Figure 1.

Freshly prepared dGAE (100 μM) was incubated at 37 °C without agitation, alone (control), with 10 μM CuCl₂ [1-0.1/Cu²⁺], 1 mM CuCl₂ [1-10/Cu²⁺], 10 μM CuCl₂ in combination with 2.5 mM H₂O₂ [1-0.1//Cu²⁺ H₂O₂], 1 mM CuCl₂ in combination with 2.5 mM H₂O₂ [1-10/Cu²⁺ H₂O₂) or with 100 mM EDTA (1-1000 EDTA) (see Table 1 for condition details). DiY signal was collected 15 min post-incubation using fluorescent excitation/emission 320 nm/340–600 nm, with DiY peak signal observed between 400–420 nm (A). The presence of DiY in dGAE was confirmed using TEM immunogold-labelling where black dots indicate DiY detected with mouse anti-DiY antibody (see orange arrows in the insert). Scale bar, 500 nm. (B). Tyrosine signal was collected at 15 min of incubation using an excitation/emission 280 nm/290–500 nm, with peak tyrosine signal observed at 305 nm (C). DiY signal was collected again at 4 h and 24 h to follow DiY formation over 24 h duration (D).

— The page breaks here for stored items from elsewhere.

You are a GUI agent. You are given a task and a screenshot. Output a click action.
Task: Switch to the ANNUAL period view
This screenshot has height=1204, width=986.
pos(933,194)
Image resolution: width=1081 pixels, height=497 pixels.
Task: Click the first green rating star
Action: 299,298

ThS fluorescence intensity was conducted after six days incubation to observe the degree of self-assembly using excitation/emission of 440/460–600 nm (E). Immunoblotting using T22 antibody identifies the presence of tau oligomers (F). Quantification of the immunoblot signal suggest a high level of tau oligomers early-on in the [1-0.1//Cu²⁺ H₂O₂] and [1-0.1//Cu²⁺] samples (G). CD analysis at six days post-incubation showed that all the samples had a comparable level of random-coil secondary structure (H).